Denizcilik Genel Müdürlüğü Genel Müdür Yardımcısı Mustafa Çankaya, kesimdeki lisan yeterliliği ve kalite artırımı istikametindeki çalışmaları anlattı. Çankaya, "İngilizce konusunda önemli sorunlarımız vardı. Bu hususta üzerinde ne yaptık? YÖK Dil’i de artık öbür İngilizcelerle birlikte kabul etmeye başladık. Çok kıymetli bir husus. Kimi yeterliliklerde önemli daralma yaşıyoruz. Hepimizin malumudur. Bu daralmayı bir nebze genişletecek, rahatlatacak düzenlemeler yaptık. Tabi bunların tesirlerini bugünden yarına göremeyiz. O denli bir şey yok. Uzun soluklu çalışma olacak o. Önümüzdeki birkaç, üç beş yıl içinde lakin görmeye başlayacağız. Orta okul, ilkokul mezunu kabul ediyorduk. Artık artık liseye çıkarttık. En az lise mezunu artık gemi adamı olabiliyor. Buradaki maksadımız kaliteyi yükseltmek. Gemi kontrollerde çok önemli problem yaşıyoruz. Bir gemici kalkıp kaptana ya da üst amirine bıçak çekip ya da kamarasına gidip şiddet uygulayabiliyor. Bu yaptığımız düzenlemeyle bunları bir nebze aşmak istiyoruz. Ne kadar yararı olur vakit içerisinde göreceğiz" sözlerini kullandı.
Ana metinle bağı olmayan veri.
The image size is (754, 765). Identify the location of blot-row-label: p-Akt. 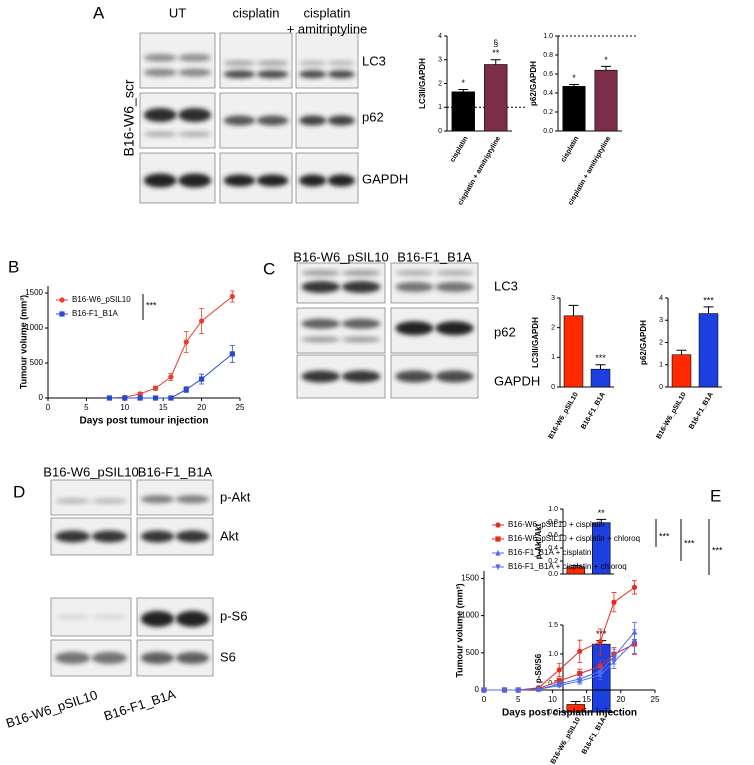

"Yüksek öğretimin artık yine yapılandırılması gerektiğine inanıyorum"
Piri Reis Üniversitesi Rektörü Prof. Dr. Nafiz Arıca ise denizciliğin teknolojiyle münasebetini ve eğitimin dönüşüm muhtaçlıklarını lisana getirdi. Arıca, "Denizcilik her vakit öteki dallara teknolojik gelişimler dahil olmak üzere öncülük etmiş ve geleceği şekillendirilmiş kesimlerin başında geliyor. Bunu hepimiz biliyoruz. Ben denizcilik eğitimi manasında da ülkemizdeki yüksek öğretimin şekillendirmesinde bu kurulun öncülük edeceğine yürekten inanıyorum. Benim burada her konuşmamda vurguladığım üzere yüksek öğretimin artık tekrar yapılandırılması gerektiğine, süratle değişen dünyada artık bizim de ayak uyduramadığımız teknolojinin akıl almaz bir süratle değiştiği dünyada eğitim sistemimizin, yüksek öğretim sistemimizin buna ayak uyduracak biçimde kendini güncellemesi gerektiğini ısrarla tabir ediyorum" diye konuştu.
"Müfredata kadar her hususta el atması hoş bir iş"
BEUN Rektörü Prof. Dr. İsmail Hakkı Özölçer, kurulun kuruluş gayesine ve katkılarına dikkat çekti. Özölçer, "Böyle bir kurul kurulması, bu bahiste ön ayak olması ve eğitimdeki müfredat dahil her türlü hususa el atması hoş bir iş. Hasebiyle Denizcilik Eğitim Konseyi’ni tebrik ediyorum. Bugün buraya gelmiş bu işe katkı sunan herkese teşekkür ediyorum" dedi.
Açılış konuşmalarının akabinde plaket takdimi gerçekleştirildi. Kurulun birinci günü, gündem değerlendirmeleri ve sonuç raporu hazırlığıyla tamamlanacak. İkinci gün Filyos Limanı başta olmak üzere Zonguldak seyahatinin akabinde toplantı programı sona erecek.